Ante esto, por primera vez el dueño y su mano derecha sienten el miedo. Enfrentados desde hace meses, comienzan a salir en público juntos en distintos medios: Marca, As, SER, COPE, en todos los programas de máxima audiencia, para transmitir mensajes propagandísticos. Comienza la campaña de contraataque porque no quieren soltar lo que más dinero les da y que robaron a todos. Los ladrones empiezan a sentirse acorralados. Pero tal y como funcionan hoy las cosas, en un país en el que los periódicos más leídos son los de la prensa deportiva, los dirigentes del club brean a sus colaboradores del agit-prop a base de cenitas y favores, y así te encuentras a De la Morena, Alcalá, Picu Diaz, Matallanas, Inda y tantos otros riendo la gracia a los manguis del club.

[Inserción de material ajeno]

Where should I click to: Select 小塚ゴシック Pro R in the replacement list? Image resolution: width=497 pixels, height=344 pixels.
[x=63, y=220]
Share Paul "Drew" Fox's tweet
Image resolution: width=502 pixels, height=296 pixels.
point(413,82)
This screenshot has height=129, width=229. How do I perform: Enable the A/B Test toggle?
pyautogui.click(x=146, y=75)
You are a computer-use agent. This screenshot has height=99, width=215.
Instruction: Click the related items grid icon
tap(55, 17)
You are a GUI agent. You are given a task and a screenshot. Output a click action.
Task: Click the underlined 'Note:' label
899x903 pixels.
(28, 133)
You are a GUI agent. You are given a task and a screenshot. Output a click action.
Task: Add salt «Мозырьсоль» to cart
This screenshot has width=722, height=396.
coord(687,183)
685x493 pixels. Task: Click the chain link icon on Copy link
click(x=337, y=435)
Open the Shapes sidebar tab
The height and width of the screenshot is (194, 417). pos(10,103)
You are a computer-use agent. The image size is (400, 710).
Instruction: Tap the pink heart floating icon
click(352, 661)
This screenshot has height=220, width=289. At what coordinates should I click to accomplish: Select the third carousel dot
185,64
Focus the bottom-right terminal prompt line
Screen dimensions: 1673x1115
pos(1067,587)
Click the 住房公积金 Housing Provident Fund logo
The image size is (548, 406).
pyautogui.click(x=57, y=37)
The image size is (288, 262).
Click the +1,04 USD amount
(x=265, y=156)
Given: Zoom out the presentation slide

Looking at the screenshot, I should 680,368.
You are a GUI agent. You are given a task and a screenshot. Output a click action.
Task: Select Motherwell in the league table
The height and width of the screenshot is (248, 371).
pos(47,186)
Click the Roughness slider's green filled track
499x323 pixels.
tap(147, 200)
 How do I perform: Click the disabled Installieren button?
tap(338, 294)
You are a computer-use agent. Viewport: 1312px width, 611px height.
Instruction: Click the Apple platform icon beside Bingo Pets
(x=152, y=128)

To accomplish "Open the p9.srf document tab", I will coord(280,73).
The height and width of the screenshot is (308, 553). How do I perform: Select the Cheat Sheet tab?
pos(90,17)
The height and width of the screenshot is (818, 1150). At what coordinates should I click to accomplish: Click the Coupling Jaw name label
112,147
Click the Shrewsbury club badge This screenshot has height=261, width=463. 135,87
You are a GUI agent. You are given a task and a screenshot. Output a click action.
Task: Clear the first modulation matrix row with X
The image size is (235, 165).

Siempre hablan de que la afición del Atleti es la mejor del mundo y eso crea unas cosas que no son. Parece que la mejor afición del mundo sólo anima pase lo que pase sin mirar a más. Pero animar ahora es como reírle la gracia a un niño malcriado. Lo mejor que puede hacer la mejor afición es volver a tomar las riendas de su equipo.

Aquí he hablado de algunos partidos de mi equipo. Pero de aquí en adelante, el único partido importante es el que se juega entre el Atlético de Madrid y la Familia Gil. A ver si somos capaces de ganar.